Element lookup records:
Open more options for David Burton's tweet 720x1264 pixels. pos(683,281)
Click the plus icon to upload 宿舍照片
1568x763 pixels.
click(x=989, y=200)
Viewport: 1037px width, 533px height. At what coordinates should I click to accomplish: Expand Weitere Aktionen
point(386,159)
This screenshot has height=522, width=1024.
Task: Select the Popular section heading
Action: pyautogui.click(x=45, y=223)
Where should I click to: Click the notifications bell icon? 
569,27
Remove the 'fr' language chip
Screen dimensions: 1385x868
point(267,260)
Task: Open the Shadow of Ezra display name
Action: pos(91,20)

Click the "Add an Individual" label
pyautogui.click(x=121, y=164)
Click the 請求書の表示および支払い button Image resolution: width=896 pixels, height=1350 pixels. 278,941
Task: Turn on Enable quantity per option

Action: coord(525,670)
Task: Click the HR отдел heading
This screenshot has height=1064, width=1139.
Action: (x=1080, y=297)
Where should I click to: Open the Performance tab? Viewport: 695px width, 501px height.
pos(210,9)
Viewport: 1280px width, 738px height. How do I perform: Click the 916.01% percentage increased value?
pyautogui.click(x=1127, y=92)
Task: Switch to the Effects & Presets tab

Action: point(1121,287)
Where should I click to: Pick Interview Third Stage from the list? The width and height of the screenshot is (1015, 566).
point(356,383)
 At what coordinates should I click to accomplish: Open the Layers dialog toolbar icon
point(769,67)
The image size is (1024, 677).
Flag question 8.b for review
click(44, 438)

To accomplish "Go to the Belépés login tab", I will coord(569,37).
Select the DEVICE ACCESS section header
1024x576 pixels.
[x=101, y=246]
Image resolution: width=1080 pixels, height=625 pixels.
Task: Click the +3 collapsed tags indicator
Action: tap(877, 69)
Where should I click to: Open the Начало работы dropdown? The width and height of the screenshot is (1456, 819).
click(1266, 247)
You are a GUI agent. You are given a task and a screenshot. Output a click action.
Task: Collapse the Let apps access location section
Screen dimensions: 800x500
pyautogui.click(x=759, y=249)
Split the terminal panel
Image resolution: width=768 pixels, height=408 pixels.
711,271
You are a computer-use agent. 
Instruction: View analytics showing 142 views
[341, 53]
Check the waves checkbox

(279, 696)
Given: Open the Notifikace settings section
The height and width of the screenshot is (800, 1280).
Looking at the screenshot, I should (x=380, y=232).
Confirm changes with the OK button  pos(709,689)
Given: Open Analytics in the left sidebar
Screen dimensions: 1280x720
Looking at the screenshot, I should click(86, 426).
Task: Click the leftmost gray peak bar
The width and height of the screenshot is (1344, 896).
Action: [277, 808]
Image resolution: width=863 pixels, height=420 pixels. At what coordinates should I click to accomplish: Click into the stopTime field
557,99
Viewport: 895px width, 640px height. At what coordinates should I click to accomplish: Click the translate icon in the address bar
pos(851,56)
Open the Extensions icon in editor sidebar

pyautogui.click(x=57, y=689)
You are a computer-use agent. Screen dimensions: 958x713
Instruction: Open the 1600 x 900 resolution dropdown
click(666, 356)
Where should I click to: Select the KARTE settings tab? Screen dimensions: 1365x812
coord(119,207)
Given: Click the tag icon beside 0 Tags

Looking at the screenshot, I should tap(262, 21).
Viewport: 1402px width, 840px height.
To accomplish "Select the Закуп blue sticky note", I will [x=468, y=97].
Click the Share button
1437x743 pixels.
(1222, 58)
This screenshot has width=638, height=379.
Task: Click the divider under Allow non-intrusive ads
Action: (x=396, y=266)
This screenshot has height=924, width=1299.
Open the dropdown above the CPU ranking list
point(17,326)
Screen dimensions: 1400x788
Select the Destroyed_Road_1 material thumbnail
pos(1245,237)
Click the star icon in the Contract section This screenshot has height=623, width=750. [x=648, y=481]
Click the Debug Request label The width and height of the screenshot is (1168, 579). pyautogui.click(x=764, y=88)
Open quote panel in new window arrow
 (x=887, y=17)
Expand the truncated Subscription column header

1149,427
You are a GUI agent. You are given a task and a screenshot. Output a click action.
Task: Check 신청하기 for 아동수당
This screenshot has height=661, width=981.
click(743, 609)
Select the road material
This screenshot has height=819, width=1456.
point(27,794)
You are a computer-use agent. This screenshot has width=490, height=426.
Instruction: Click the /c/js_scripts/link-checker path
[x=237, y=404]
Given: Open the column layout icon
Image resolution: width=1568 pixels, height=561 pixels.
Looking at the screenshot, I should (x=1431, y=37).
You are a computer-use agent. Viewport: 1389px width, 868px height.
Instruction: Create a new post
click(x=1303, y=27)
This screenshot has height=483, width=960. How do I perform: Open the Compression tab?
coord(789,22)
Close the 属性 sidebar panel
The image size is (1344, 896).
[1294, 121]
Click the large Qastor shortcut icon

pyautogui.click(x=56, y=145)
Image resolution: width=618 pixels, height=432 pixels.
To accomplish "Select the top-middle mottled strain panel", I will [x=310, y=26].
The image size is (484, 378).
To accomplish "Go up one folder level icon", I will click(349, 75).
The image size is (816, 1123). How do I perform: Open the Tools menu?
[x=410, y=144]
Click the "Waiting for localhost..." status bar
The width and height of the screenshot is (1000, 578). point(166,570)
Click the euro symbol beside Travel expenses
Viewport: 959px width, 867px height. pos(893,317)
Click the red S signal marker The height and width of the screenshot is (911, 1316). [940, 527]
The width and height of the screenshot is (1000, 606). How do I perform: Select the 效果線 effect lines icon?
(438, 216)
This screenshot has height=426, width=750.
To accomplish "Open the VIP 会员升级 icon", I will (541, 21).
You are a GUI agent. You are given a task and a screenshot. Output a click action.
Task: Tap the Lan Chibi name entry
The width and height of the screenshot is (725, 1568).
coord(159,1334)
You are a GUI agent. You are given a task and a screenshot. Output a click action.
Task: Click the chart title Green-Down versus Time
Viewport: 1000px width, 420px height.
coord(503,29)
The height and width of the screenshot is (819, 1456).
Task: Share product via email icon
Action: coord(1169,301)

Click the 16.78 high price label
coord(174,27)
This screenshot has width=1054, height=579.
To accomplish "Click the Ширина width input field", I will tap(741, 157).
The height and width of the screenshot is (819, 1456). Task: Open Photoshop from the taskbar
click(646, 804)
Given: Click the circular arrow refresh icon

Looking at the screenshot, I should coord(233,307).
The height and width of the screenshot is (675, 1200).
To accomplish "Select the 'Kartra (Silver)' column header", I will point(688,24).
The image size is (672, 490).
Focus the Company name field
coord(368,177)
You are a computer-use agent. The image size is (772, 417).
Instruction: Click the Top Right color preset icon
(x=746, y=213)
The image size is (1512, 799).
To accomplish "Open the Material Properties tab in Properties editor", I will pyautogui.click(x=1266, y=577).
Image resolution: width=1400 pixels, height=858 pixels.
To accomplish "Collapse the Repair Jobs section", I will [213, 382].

EXERCISE:
Reproduce the records starting at the line that contains "Confirm changes with" and ending at the line that contains "Action: [277, 808]", replacing "gray" with "blue" and leaving everything else unchanged.

TASK SOLUTION:
Confirm changes with the OK button  pos(709,689)
Given: Open Analytics in the left sidebar
Screen dimensions: 1280x720
Looking at the screenshot, I should click(86, 426).
Task: Click the leftmost blue peak bar
The width and height of the screenshot is (1344, 896).
Action: [277, 808]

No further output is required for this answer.